Mark Knecht wrote:
I cannot understand it either. It says things like left/right but
shows things top/bottom.

There's a (vertical) line separating the two diff outputs. One is on the left (the original) and one is on the right (the proposed changes).


So left/right refers to, do you want to use the original data for this block of data (which you may read on the left-hand side of the screen), or insert the new changes (which are displayed on the right-hand side of the screen).

I never know what it's doing so I quit, save
files, let it do the replacement and then compare the files again to
put my edits back in. Worse I jsut don't do the update. My cups
configuration is waiting for attention. So are a few others.

In general, I don't find etc-update difficult to use at all-- in fact, generally I find it easy to use (though sometimes tedious).


Admittedly, changing the diff from plain vanilla diff to colordiff (or even meld, if you're into that) really does help a lot in terms of readability.

On the whole, as long as I keep in mind what the point of the exercise is (to compare the differences between the current configuration file and a proposed update to that file, and allow me to select with a fair amount of control how to merge them), it works quite well. On the other hand, I can't understand how to use dispatch-conf at all.

The process, for me, is simple--

1) look at each file (to see if it's something I would have edited, or has custom settings; I usually know this, but sometimes a file comes up that I'm not really familiar with).

2) if it's a binary (which still come up as diffs, but for obvious reasons have no diff output), something "stupid" (updates to translations of languages I don't speak, or a config file for a server I don't use, but have installed for whatever reason), or a system script (which I don't edit), I just accept it (although system scripts I do check first-- the change where the contents of net.eth0 and net.lo reversed was alarming, until I realized that they basically exchanged contents and then it was funny. Works well, too; it was apparently a good idea).

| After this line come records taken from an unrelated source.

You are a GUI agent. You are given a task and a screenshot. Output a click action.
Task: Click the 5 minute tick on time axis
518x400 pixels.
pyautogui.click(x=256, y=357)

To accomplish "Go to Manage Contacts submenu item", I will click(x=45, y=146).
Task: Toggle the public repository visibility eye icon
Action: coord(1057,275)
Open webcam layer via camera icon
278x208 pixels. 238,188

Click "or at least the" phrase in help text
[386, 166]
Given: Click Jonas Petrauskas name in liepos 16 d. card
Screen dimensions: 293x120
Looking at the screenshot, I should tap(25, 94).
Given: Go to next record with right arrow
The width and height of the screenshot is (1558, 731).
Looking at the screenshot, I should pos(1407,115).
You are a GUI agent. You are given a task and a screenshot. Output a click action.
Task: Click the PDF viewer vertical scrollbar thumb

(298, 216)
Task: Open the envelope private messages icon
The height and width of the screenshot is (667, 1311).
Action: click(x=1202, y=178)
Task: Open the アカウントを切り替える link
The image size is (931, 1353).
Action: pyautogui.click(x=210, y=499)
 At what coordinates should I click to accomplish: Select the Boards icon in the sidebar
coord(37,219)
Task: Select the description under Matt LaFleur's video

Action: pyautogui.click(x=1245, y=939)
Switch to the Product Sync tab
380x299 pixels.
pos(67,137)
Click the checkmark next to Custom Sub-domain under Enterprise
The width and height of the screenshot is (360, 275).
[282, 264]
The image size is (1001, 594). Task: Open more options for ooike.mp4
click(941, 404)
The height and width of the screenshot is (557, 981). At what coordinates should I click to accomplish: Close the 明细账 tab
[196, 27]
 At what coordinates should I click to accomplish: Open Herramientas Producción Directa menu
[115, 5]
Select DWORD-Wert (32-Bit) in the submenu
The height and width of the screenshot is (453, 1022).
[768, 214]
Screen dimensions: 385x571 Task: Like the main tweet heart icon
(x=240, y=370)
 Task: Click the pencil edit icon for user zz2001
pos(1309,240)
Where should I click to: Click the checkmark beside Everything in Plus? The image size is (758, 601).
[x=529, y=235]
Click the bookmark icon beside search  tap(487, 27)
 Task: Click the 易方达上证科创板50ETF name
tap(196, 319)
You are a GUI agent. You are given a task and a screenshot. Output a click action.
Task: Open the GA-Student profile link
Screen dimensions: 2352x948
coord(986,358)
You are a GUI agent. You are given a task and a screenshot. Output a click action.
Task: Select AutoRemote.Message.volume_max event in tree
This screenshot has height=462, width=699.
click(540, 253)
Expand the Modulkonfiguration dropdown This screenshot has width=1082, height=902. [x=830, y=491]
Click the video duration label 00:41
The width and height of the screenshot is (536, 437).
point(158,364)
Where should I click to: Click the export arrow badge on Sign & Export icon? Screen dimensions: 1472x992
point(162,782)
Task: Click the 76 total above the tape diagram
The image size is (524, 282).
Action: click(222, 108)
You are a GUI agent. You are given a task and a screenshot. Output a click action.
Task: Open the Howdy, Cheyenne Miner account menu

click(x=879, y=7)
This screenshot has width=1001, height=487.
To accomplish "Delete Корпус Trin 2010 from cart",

3) If it's a config file that I "care" about (Samba, CUPS, whatever), I use 'interactive merge' to preserve the lines that contain my settings, and take all the other changes (unless the changes obsolete my settings, like in /etc/rc.conf). On rare occasions, there's something I want from both blocks and getting the new settings means removing a line from the old that I think I want. This doesn't happen often, and when it does is limited to one line, or a few easily recognizable lines, that I then edit manually after finishing the operation on the file. That really doesn't happen often (CUPS, usually, I think, since the format of the config file changed or something, and the update basically removes my settings because they're in a block where a comment is in the new file).

4) Ridiculous updates (like any offered change to /etc/fstab) I just keep the original so that /etc/update is happy, and I am too (because the system boots).

I still am not sure why people have such an issue with etc-update-- it is doing a complex job, to be sure, but imo it does it as clearly and simply as is possible under the circumstances. You do have to pay attention (and this can be painful after an emerge -e world, or an emerge -uDtv world), but that comes with the territory, and one of the reasons that I'm a Gentoo user and not a SuSE user is because I have some interest in knowing what's going on. So paying attention is something I actually *want* to do, thus, not a problem.

Admittedly, etc-update is not always the brightest bulb in the box (offering to update /etc/fstab is dopey, and that CUPS thing is rather ditzy too, and diff doesn't always split exchangable blocks where I think they should be split), but I don't blame it for that, as I'm not convinced it could really be "smarter" than it is, given that some of its limitations come from the more 'open' nature of Linux itself (for example, if config files had a standard format, then there would not be a question of where the blocks to be exchanged actually were).

I myself find it a wonderful tool that allows me to do a hard job without additional difficulty above that of the task itself, 98% of the time-- and to me, that's enough of a miracle that I don't mind overlooking its minor flaws.